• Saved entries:
--------------------------------------------------
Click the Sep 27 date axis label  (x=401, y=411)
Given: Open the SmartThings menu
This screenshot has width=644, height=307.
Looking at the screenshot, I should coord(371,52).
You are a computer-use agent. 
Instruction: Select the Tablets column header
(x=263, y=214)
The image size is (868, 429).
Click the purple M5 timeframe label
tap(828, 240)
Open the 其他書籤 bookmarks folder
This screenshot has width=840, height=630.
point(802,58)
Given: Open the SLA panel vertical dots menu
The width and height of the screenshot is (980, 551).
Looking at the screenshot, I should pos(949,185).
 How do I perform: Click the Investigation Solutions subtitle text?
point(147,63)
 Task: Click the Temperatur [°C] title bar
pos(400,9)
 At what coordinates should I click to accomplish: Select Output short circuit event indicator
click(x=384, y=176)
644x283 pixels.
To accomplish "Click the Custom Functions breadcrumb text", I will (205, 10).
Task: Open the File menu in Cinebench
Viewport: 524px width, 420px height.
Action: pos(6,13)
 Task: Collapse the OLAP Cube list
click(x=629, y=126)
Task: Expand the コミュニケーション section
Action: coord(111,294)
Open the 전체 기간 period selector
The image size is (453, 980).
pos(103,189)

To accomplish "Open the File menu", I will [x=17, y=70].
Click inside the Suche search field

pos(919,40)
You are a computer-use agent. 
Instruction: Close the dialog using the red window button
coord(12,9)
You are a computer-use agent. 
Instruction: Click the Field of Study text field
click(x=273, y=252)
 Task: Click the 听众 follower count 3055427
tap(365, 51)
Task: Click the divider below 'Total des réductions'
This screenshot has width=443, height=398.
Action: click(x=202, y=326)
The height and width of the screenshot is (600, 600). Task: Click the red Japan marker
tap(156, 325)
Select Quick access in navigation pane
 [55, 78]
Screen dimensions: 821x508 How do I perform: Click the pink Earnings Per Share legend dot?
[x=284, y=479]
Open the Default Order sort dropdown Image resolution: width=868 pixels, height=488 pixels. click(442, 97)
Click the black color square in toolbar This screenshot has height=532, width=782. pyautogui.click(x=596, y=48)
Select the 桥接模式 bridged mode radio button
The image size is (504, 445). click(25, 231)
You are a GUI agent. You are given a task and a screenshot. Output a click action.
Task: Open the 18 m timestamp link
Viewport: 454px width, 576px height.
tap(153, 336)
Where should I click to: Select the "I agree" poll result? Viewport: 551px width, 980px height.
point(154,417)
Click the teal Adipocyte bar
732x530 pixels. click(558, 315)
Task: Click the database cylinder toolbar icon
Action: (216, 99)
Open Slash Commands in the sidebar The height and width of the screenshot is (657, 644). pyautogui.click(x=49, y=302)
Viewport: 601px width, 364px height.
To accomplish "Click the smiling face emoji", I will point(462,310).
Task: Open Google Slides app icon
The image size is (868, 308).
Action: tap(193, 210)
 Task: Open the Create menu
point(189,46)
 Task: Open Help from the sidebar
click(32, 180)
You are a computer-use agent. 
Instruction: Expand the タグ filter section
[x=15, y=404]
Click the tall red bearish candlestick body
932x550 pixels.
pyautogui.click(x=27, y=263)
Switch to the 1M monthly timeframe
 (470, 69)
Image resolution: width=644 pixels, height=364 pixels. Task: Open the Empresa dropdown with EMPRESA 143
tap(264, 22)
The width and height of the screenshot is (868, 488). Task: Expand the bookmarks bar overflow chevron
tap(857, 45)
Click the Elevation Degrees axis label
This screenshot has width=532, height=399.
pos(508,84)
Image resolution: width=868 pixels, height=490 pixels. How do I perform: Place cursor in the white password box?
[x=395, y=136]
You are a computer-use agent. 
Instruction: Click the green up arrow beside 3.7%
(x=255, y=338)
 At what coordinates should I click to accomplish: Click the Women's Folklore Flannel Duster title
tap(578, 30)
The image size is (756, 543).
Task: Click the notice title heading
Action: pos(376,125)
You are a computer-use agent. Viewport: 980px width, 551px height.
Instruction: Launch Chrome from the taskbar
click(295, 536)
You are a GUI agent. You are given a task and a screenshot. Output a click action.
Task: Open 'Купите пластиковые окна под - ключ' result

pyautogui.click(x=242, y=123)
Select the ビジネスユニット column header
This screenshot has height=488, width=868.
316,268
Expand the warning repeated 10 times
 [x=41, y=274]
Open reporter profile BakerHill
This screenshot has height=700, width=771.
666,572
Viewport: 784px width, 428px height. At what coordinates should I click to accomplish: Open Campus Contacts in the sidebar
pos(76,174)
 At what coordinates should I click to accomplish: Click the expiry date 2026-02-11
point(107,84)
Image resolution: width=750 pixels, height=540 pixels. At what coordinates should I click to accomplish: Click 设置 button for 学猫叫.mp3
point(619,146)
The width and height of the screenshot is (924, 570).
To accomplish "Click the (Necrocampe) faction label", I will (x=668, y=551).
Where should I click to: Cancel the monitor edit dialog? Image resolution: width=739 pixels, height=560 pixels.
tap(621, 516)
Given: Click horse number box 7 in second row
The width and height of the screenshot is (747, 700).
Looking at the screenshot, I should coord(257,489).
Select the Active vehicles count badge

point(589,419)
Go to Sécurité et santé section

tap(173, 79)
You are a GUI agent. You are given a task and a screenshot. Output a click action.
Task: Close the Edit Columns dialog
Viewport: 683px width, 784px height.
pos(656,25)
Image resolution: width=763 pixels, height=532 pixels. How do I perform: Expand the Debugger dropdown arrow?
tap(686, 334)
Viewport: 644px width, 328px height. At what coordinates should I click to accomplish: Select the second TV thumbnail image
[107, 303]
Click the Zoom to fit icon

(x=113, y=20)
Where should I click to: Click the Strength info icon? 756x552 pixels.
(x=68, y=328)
--------------------------------------------------
• Directions: All of the records above are to be copied exactly.

• Result of this exercise:
Click the Sep 27 date axis label  (x=401, y=411)
Given: Open the SmartThings menu
This screenshot has width=644, height=307.
Looking at the screenshot, I should coord(371,52).
You are a computer-use agent. 
Instruction: Select the Tablets column header
(x=263, y=214)
The image size is (868, 429).
Click the purple M5 timeframe label
tap(828, 240)
Open the 其他書籤 bookmarks folder
This screenshot has width=840, height=630.
point(802,58)
Given: Open the SLA panel vertical dots menu
The width and height of the screenshot is (980, 551).
Looking at the screenshot, I should pos(949,185).
 How do I perform: Click the Investigation Solutions subtitle text?
point(147,63)
 Task: Click the Temperatur [°C] title bar
pos(400,9)
 At what coordinates should I click to accomplish: Select Output short circuit event indicator
click(x=384, y=176)
644x283 pixels.
To accomplish "Click the Custom Functions breadcrumb text", I will (205, 10).
Task: Open the File menu in Cinebench
Viewport: 524px width, 420px height.
Action: pos(6,13)
 Task: Collapse the OLAP Cube list
click(x=629, y=126)
Task: Expand the コミュニケーション section
Action: coord(111,294)
Open the 전체 기간 period selector
The image size is (453, 980).
pos(103,189)

To accomplish "Open the File menu", I will [x=17, y=70].
Click inside the Suche search field

pos(919,40)
You are a computer-use agent. 
Instruction: Close the dialog using the red window button
coord(12,9)
You are a computer-use agent. 
Instruction: Click the Field of Study text field
click(x=273, y=252)
 Task: Click the 听众 follower count 3055427
tap(365, 51)
Task: Click the divider below 'Total des réductions'
This screenshot has width=443, height=398.
Action: click(x=202, y=326)
The height and width of the screenshot is (600, 600). Task: Click the red Japan marker
tap(156, 325)
Select Quick access in navigation pane
 [55, 78]
Screen dimensions: 821x508 How do I perform: Click the pink Earnings Per Share legend dot?
[x=284, y=479]
Open the Default Order sort dropdown Image resolution: width=868 pixels, height=488 pixels. click(442, 97)
Click the black color square in toolbar This screenshot has height=532, width=782. pyautogui.click(x=596, y=48)
Select the 桥接模式 bridged mode radio button
The image size is (504, 445). click(25, 231)
You are a GUI agent. You are given a task and a screenshot. Output a click action.
Task: Open the 18 m timestamp link
Viewport: 454px width, 576px height.
tap(153, 336)
Where should I click to: Select the "I agree" poll result? Viewport: 551px width, 980px height.
point(154,417)
Click the teal Adipocyte bar
732x530 pixels. click(558, 315)
Task: Click the database cylinder toolbar icon
Action: (216, 99)
Open Slash Commands in the sidebar The height and width of the screenshot is (657, 644). pyautogui.click(x=49, y=302)
Viewport: 601px width, 364px height.
To accomplish "Click the smiling face emoji", I will point(462,310).
Task: Open Google Slides app icon
The image size is (868, 308).
Action: tap(193, 210)
 Task: Open the Create menu
point(189,46)
 Task: Open Help from the sidebar
click(32, 180)
You are a computer-use agent. 
Instruction: Expand the タグ filter section
[x=15, y=404]
Click the tall red bearish candlestick body
932x550 pixels.
pyautogui.click(x=27, y=263)
Switch to the 1M monthly timeframe
 (470, 69)
Image resolution: width=644 pixels, height=364 pixels. Task: Open the Empresa dropdown with EMPRESA 143
tap(264, 22)
The width and height of the screenshot is (868, 488). Task: Expand the bookmarks bar overflow chevron
tap(857, 45)
Click the Elevation Degrees axis label
This screenshot has width=532, height=399.
pos(508,84)
Image resolution: width=868 pixels, height=490 pixels. How do I perform: Place cursor in the white password box?
[x=395, y=136]
You are a computer-use agent. 
Instruction: Click the green up arrow beside 3.7%
(x=255, y=338)
 At what coordinates should I click to accomplish: Click the Women's Folklore Flannel Duster title
tap(578, 30)
The image size is (756, 543).
Task: Click the notice title heading
Action: pos(376,125)
You are a computer-use agent. Viewport: 980px width, 551px height.
Instruction: Launch Chrome from the taskbar
click(295, 536)
You are a GUI agent. You are given a task and a screenshot. Output a click action.
Task: Open 'Купите пластиковые окна под - ключ' result

pyautogui.click(x=242, y=123)
Select the ビジネスユニット column header
This screenshot has height=488, width=868.
316,268
Expand the warning repeated 10 times
 [x=41, y=274]
Open reporter profile BakerHill
This screenshot has height=700, width=771.
666,572
Viewport: 784px width, 428px height. At what coordinates should I click to accomplish: Open Campus Contacts in the sidebar
pos(76,174)
 At what coordinates should I click to accomplish: Click the expiry date 2026-02-11
point(107,84)
Image resolution: width=750 pixels, height=540 pixels. At what coordinates should I click to accomplish: Click 设置 button for 学猫叫.mp3
point(619,146)
The width and height of the screenshot is (924, 570).
To accomplish "Click the (Necrocampe) faction label", I will (x=668, y=551).
Where should I click to: Cancel the monitor edit dialog? Image resolution: width=739 pixels, height=560 pixels.
tap(621, 516)
Given: Click horse number box 7 in second row
The width and height of the screenshot is (747, 700).
Looking at the screenshot, I should coord(257,489).
Select the Active vehicles count badge

point(589,419)
Go to Sécurité et santé section

tap(173, 79)
You are a GUI agent. You are given a task and a screenshot. Output a click action.
Task: Close the Edit Columns dialog
Viewport: 683px width, 784px height.
pos(656,25)
Image resolution: width=763 pixels, height=532 pixels. How do I perform: Expand the Debugger dropdown arrow?
tap(686, 334)
Viewport: 644px width, 328px height. At what coordinates should I click to accomplish: Select the second TV thumbnail image
[107, 303]
Click the Zoom to fit icon

(x=113, y=20)
Where should I click to: Click the Strength info icon? 756x552 pixels.
(x=68, y=328)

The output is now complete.